== RECORDS SUPPLIED ==

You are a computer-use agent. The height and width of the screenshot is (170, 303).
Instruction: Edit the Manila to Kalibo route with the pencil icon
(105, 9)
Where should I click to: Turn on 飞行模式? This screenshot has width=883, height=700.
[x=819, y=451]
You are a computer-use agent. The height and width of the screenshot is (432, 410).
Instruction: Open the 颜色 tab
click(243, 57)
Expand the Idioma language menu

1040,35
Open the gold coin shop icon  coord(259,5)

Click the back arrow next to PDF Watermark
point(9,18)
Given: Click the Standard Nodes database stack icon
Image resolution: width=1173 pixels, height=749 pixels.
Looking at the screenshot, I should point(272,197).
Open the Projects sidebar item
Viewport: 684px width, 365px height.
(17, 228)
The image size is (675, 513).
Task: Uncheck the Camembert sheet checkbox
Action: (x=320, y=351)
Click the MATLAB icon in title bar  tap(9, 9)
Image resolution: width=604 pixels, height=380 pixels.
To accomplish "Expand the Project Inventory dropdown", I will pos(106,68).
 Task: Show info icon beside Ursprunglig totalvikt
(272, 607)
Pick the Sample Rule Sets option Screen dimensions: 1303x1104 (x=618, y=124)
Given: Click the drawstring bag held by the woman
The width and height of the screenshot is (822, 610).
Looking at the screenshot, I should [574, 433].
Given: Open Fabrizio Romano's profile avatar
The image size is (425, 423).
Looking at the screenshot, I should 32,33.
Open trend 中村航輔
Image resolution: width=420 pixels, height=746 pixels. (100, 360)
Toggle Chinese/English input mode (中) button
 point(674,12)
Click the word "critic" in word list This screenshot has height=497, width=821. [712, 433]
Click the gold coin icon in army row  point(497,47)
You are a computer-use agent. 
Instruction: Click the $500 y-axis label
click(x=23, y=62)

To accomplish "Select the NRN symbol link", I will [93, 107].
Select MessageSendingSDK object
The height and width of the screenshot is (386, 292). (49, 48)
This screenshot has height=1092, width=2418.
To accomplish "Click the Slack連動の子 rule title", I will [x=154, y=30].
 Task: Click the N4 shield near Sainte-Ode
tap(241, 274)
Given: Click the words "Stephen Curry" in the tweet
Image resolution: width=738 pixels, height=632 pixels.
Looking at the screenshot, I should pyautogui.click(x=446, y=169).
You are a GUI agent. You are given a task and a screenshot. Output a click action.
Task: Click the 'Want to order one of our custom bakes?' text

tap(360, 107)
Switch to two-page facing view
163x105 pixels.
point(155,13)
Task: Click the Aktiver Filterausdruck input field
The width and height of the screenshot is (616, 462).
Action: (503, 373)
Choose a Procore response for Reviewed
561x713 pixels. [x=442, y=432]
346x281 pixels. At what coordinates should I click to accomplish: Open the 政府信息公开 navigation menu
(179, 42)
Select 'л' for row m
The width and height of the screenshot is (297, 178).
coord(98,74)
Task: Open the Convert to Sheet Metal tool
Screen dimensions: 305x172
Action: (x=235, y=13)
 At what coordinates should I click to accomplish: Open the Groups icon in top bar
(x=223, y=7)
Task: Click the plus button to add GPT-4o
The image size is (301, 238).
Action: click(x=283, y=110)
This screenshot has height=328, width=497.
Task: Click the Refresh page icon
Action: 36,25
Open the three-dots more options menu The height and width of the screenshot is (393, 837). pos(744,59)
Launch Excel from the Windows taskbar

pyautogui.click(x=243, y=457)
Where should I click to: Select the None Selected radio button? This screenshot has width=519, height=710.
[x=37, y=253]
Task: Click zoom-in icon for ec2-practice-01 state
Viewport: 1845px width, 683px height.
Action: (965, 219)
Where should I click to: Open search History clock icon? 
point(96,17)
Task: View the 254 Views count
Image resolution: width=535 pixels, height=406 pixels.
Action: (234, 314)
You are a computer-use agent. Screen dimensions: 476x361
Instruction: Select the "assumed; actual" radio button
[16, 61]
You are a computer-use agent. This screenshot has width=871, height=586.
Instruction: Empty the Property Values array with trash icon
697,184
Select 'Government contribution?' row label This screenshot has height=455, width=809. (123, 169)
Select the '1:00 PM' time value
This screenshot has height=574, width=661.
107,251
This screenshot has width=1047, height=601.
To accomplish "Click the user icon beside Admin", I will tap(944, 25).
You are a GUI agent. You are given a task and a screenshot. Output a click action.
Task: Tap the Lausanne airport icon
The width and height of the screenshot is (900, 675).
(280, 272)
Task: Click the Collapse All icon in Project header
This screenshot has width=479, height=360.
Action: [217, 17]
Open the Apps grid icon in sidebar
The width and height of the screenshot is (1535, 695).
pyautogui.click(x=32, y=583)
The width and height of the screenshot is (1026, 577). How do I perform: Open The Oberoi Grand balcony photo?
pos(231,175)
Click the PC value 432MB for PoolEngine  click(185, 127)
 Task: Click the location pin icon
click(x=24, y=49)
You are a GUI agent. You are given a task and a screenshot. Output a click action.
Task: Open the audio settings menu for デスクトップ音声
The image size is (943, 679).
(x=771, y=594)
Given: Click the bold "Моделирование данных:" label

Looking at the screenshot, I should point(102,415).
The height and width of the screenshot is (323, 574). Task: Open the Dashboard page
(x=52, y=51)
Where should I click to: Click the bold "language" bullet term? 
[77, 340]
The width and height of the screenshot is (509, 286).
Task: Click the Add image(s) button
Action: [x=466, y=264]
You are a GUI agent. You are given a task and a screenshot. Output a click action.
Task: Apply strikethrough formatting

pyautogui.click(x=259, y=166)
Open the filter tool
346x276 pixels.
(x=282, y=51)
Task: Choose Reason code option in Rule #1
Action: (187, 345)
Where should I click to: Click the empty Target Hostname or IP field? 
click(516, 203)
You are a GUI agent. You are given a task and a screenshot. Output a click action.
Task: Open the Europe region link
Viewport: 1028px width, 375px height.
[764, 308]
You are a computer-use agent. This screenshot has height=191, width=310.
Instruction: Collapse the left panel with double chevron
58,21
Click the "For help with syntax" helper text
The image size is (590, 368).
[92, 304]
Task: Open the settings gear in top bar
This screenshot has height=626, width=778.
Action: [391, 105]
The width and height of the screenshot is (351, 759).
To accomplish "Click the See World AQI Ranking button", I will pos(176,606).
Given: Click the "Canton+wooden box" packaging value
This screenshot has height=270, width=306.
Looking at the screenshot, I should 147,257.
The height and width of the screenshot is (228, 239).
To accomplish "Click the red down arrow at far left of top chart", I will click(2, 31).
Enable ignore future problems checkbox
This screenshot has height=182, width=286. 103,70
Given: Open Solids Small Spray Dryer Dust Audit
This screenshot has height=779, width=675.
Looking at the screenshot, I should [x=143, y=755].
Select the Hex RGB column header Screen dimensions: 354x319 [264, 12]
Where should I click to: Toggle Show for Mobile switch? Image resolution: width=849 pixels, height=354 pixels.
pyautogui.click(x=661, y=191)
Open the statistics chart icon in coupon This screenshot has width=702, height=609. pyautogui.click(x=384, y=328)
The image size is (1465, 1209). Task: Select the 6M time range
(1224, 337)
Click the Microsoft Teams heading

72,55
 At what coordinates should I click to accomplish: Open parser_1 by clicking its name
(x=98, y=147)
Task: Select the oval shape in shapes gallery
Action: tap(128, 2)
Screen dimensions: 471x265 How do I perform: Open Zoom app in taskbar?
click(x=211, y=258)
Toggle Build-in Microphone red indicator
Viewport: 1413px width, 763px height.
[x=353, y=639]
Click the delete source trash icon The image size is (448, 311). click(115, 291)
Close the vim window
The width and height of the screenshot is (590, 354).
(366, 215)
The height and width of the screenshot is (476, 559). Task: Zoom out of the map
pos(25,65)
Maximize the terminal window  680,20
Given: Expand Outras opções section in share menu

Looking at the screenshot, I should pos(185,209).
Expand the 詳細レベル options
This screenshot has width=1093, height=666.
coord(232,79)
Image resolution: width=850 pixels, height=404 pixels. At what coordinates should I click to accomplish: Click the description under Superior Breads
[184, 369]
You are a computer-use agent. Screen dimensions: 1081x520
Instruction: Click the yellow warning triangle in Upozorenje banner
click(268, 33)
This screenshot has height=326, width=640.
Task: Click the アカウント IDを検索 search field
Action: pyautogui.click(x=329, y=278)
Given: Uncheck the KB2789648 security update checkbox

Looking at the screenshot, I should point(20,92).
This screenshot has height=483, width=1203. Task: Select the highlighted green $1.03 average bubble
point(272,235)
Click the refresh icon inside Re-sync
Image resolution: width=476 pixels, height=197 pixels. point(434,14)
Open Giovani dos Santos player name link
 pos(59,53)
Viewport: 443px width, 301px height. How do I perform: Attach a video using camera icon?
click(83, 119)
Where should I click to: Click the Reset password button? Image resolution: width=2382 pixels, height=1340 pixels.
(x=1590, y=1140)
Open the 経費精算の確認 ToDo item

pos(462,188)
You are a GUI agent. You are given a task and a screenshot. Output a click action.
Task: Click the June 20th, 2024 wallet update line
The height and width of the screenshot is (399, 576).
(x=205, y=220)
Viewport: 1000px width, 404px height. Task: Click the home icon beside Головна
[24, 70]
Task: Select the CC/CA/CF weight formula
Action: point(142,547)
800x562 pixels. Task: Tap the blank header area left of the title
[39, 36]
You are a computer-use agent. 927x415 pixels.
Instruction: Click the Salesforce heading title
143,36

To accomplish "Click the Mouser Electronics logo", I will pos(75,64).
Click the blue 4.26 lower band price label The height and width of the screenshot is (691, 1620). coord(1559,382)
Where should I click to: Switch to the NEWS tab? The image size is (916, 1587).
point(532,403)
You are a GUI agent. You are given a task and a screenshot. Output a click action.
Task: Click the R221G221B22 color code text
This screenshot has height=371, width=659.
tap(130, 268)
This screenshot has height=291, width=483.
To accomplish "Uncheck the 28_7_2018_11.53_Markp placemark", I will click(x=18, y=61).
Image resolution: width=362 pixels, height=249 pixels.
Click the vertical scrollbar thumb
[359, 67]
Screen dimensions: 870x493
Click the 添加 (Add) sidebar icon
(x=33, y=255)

===

Using the data above, return every line that contains the string "computer".

*WRITTEN REPLY:*
You are a computer-use agent. The height and width of the screenshot is (170, 303).
You are a computer-use agent. The height and width of the screenshot is (432, 410).
You are a computer-use agent. 
You are a computer-use agent. Screen dimensions: 476x361
You are a computer-use agent. This screenshot has width=871, height=586.
You are a computer-use agent. This screenshot has height=191, width=310.
You are a computer-use agent. Screen dimensions: 1081x520
You are a computer-use agent. 927x415 pixels.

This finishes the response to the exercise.